With pictures left out, set down exactly the lines that begin at the one containing "Expand the triangle menu in Libellé header" and end with the last line of the entries below.

Extracted records:
►

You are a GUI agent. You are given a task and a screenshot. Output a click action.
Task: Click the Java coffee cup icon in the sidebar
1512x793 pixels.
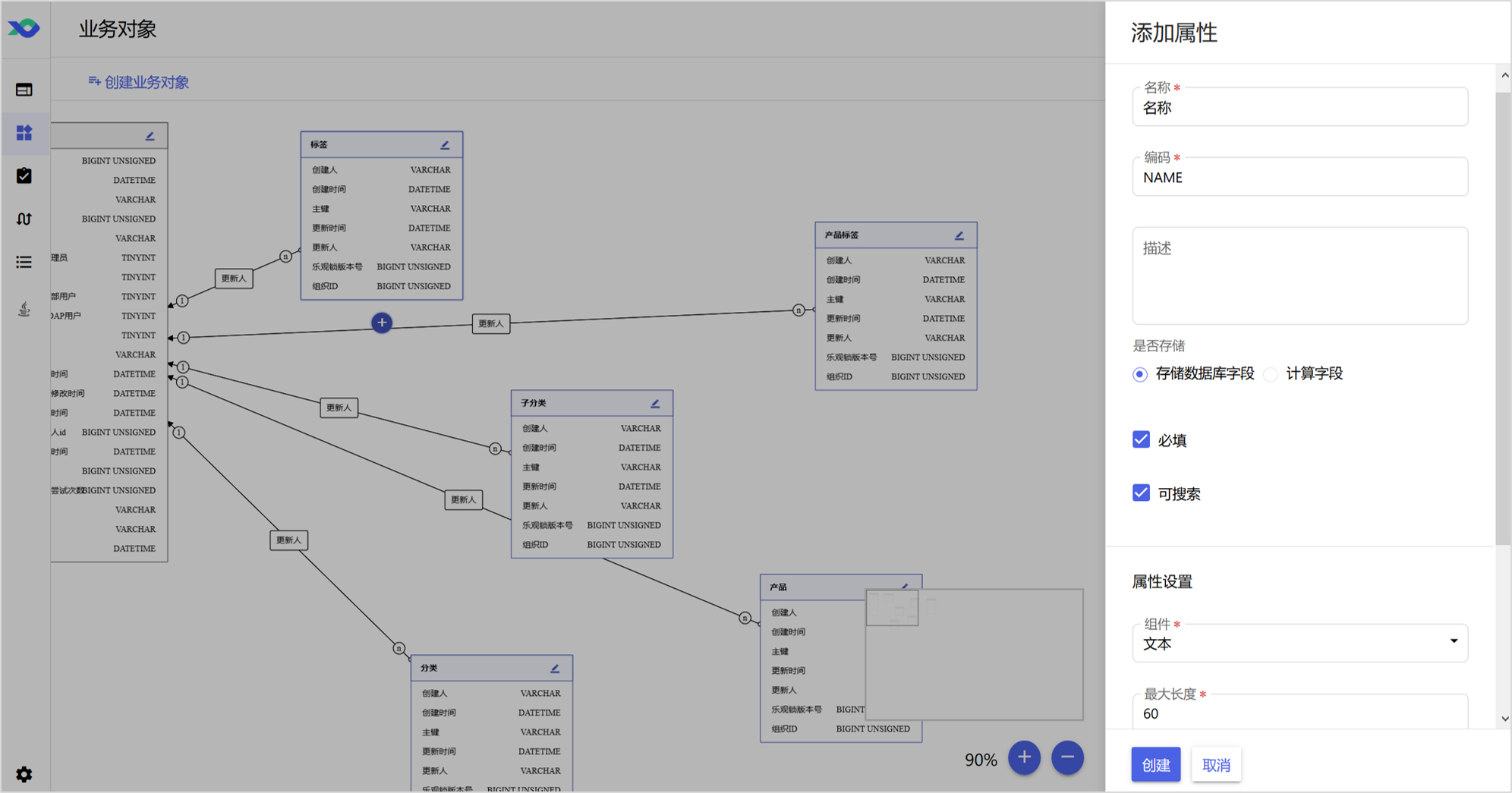(24, 309)
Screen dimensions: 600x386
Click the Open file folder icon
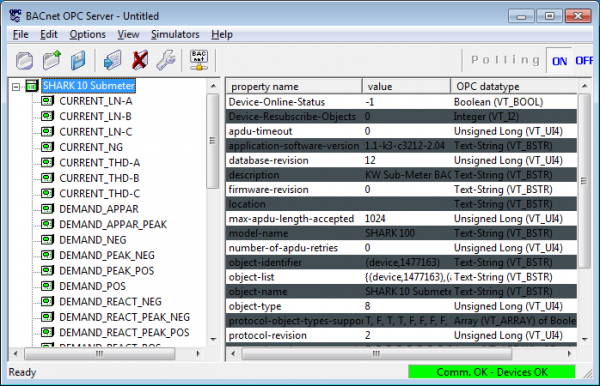point(52,60)
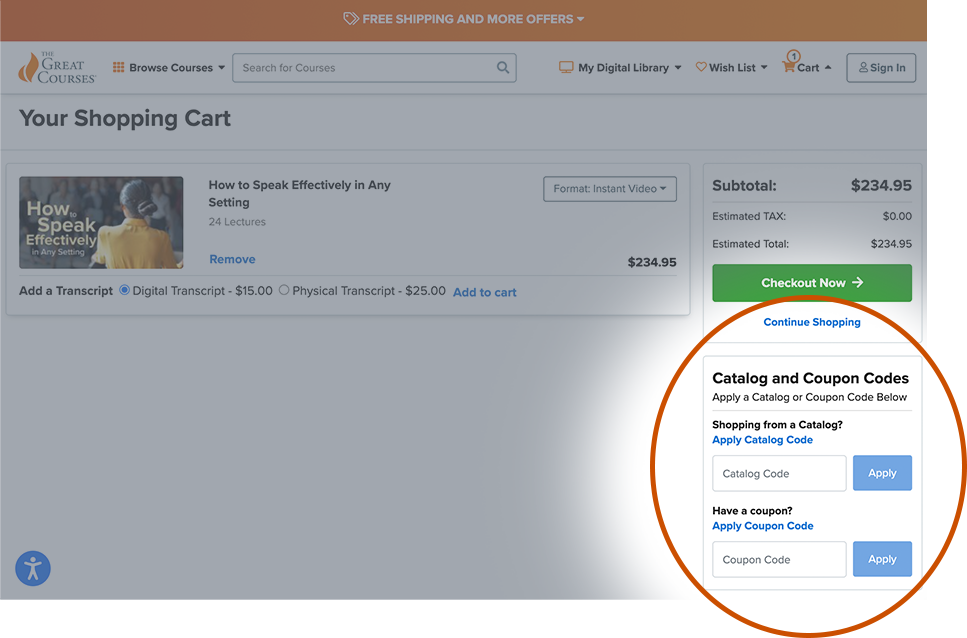
Task: Click the Browse Courses grid icon
Action: tap(122, 67)
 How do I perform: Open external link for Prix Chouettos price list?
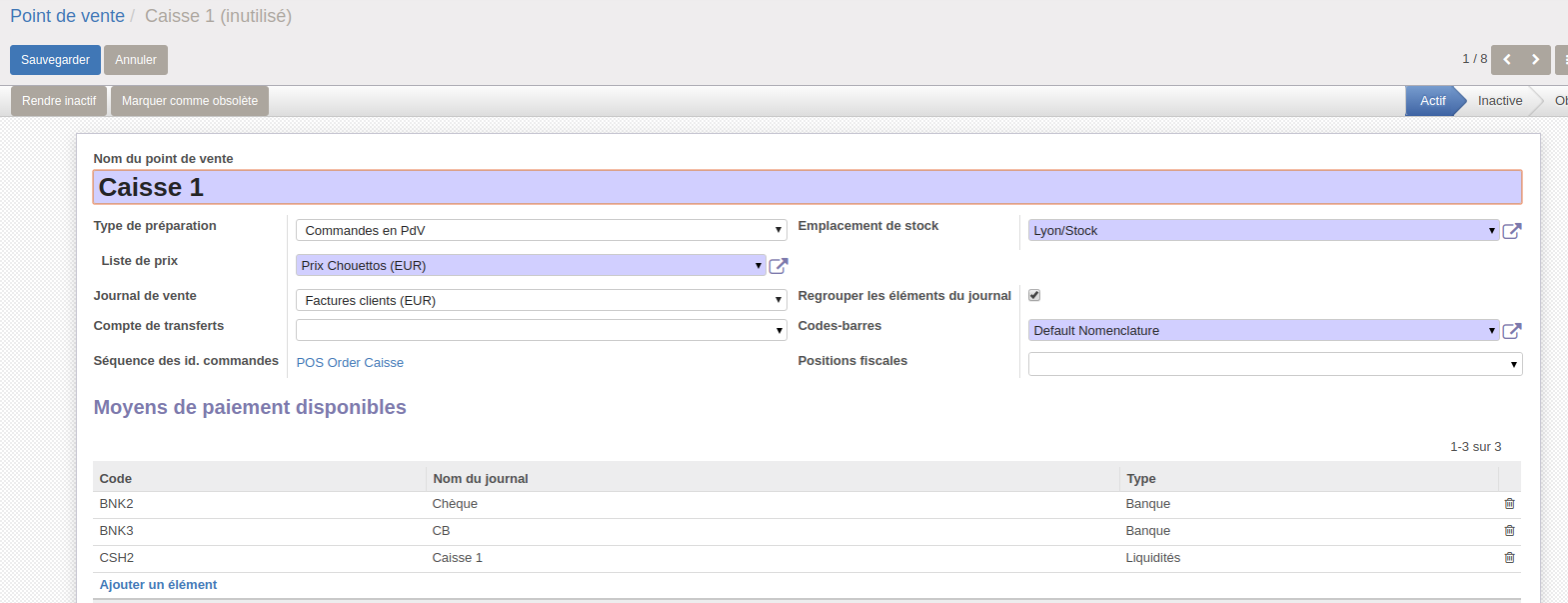[779, 266]
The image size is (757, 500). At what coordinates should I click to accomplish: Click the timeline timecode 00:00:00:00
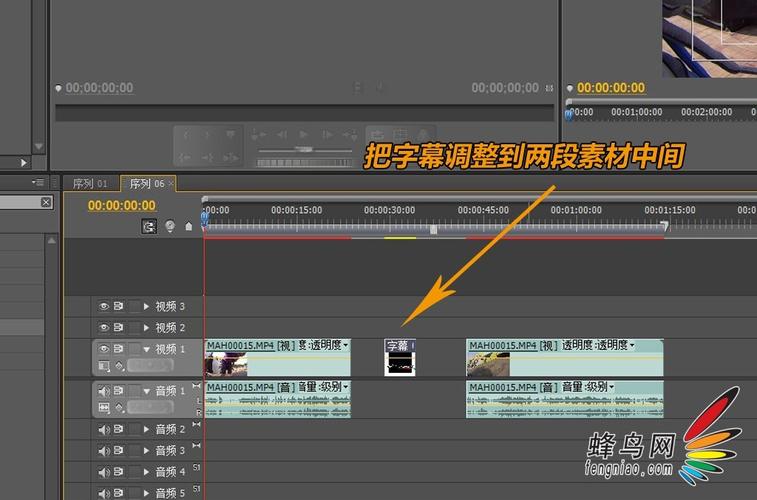[x=121, y=205]
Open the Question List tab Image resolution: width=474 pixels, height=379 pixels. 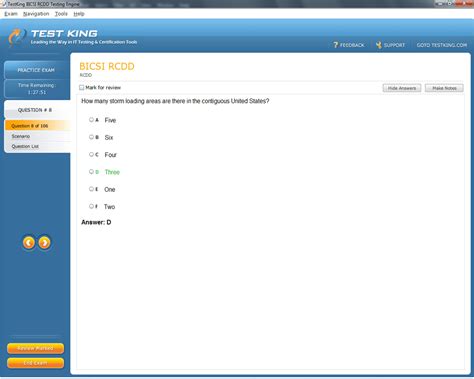(x=25, y=146)
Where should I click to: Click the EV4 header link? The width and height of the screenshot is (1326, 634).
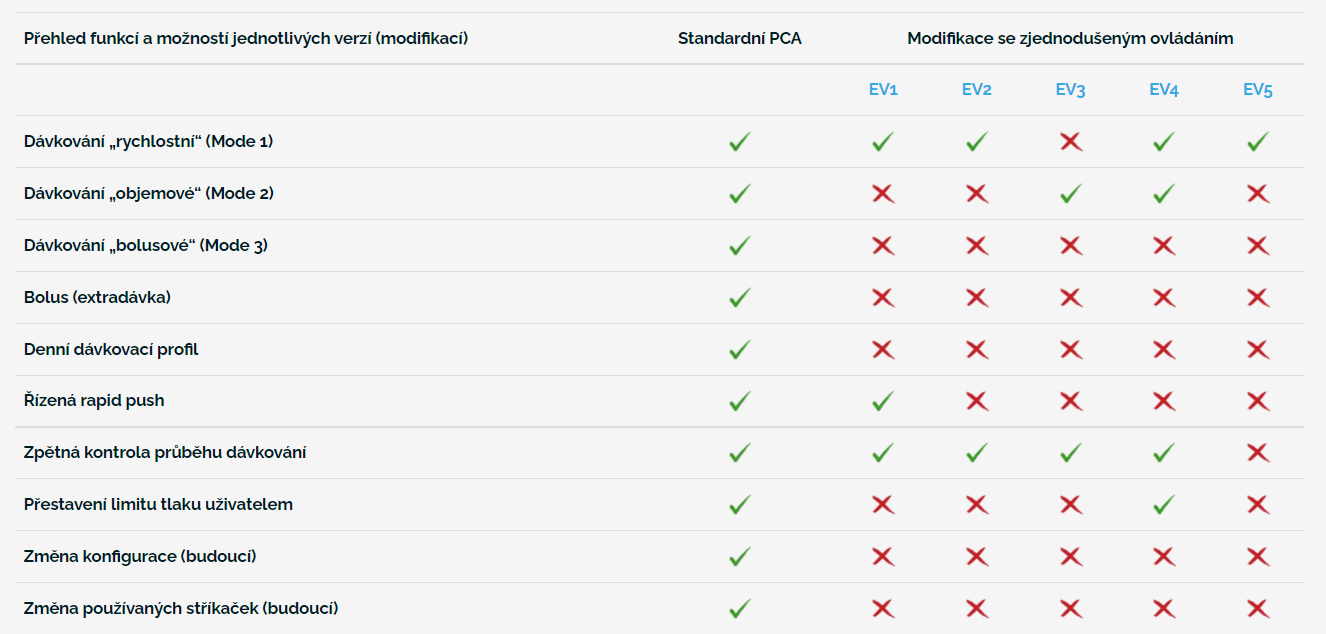tap(1164, 90)

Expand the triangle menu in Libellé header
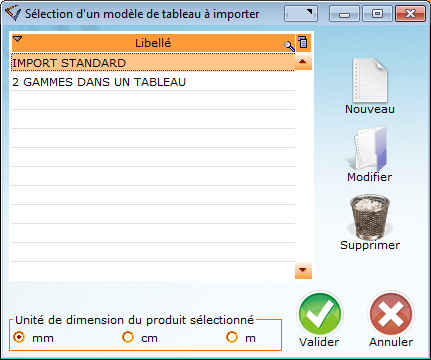pyautogui.click(x=17, y=39)
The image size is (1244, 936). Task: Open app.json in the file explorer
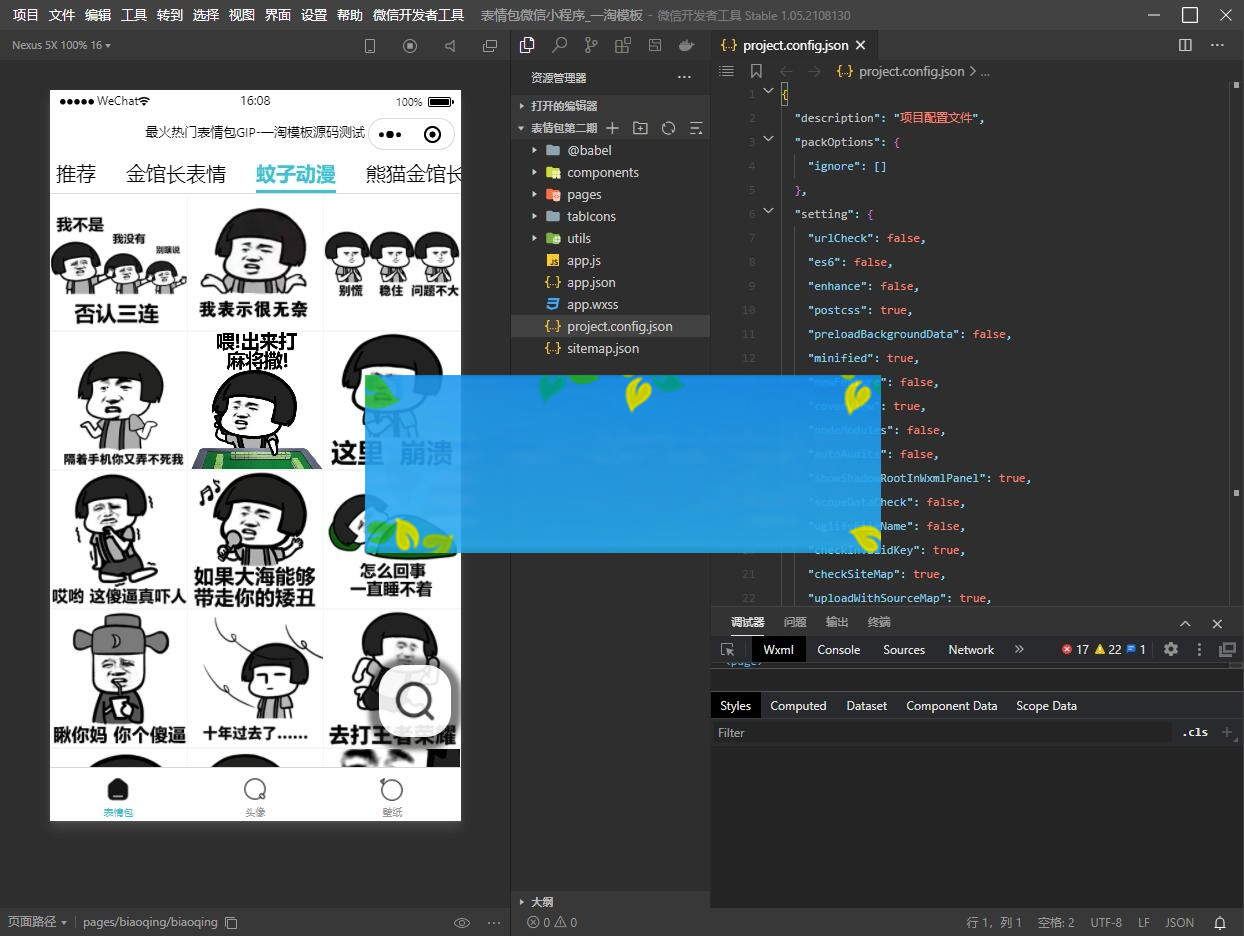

◄

Output of the task:
Expand the triangle menu in Libellé header
pyautogui.click(x=17, y=39)
The image size is (1244, 936). Task: Open app.json in the file explorer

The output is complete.